• [SELECTED PASSAGE]:
## Read the data

We will download the MNIST dataset for training a classifier. Torch provides a convenient function for that.

The MNIST dataset is composed of images of digits that must be classified with labels from 0 to 9. The inputs are 28x28 matrices containing the grayscale intensity in each pixel.

In [None]:
import numpy as np
import mnist

train_x = mnist.train_images()
train_y = mnist.train_labels()
test_x = mnist.test_images()
test_y = mnist.test_labels()

print('%d training instances and %d test instances' % (len(train_x), len(test_x)))

Check the shape of our training data to see how many input features there are:

In [None]:
print(train_x.shape)
print(train_x[0])

### Formatting

Each sample is a 28x28 matrix. But we want to represent them as vectors, since our model doesn't take any advantage of the 2-d nature of the data.

So, we reshape the data:

In [None]:
num_features = 28 * 28
new_shape = [60000, num_features]
train_x_vectors = train_x.reshape(new_shape)
print(train_x_vectors.shape)
print(train_x_vectors[0])

When we reshape an array (or torch tensor, for that matter), we don't need to specify all dimensions. We can leave one as -1, and it will be automatically determined from the size of the data. This is useful when we don't know a priori the shape of some array.

In [None]:
train_x_vectors = train_x.reshape([-1, num_features])
test_x_vectors = test_x.reshape([-1, num_features])

• [SOURCE EXCERPT]:
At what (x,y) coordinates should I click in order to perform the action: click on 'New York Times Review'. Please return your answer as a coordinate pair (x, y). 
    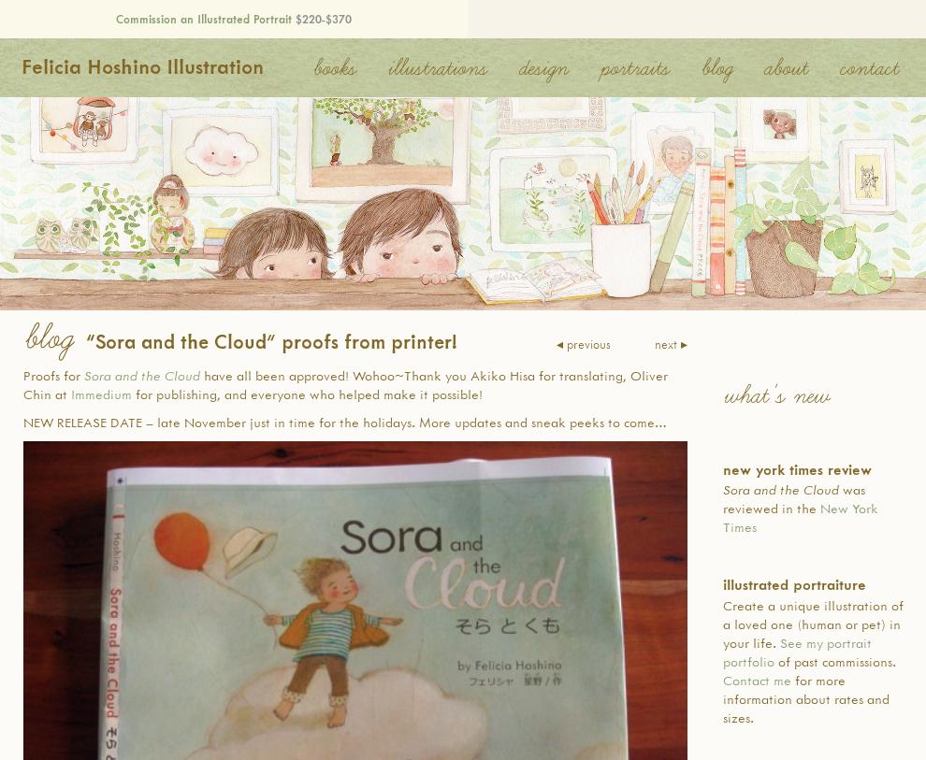
    Looking at the image, I should click on (797, 468).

• [REQUIREMENTS]: Please rewrite the MNIST tutorial text between "## Read the" and "train_y = mnist.train_labels()", inclusive, changing "MNIST dataset" to "Fashion-MNIST dataset".

• [EXERCISE SOLUTION]:
## Read the data

We will download the Fashion-MNIST dataset for training a classifier. Torch provides a convenient function for that.

The Fashion-MNIST dataset is composed of images of digits that must be classified with labels from 0 to 9. The inputs are 28x28 matrices containing the grayscale intensity in each pixel.

In [None]:
import numpy as np
import mnist

train_x = mnist.train_images()
train_y = mnist.train_labels()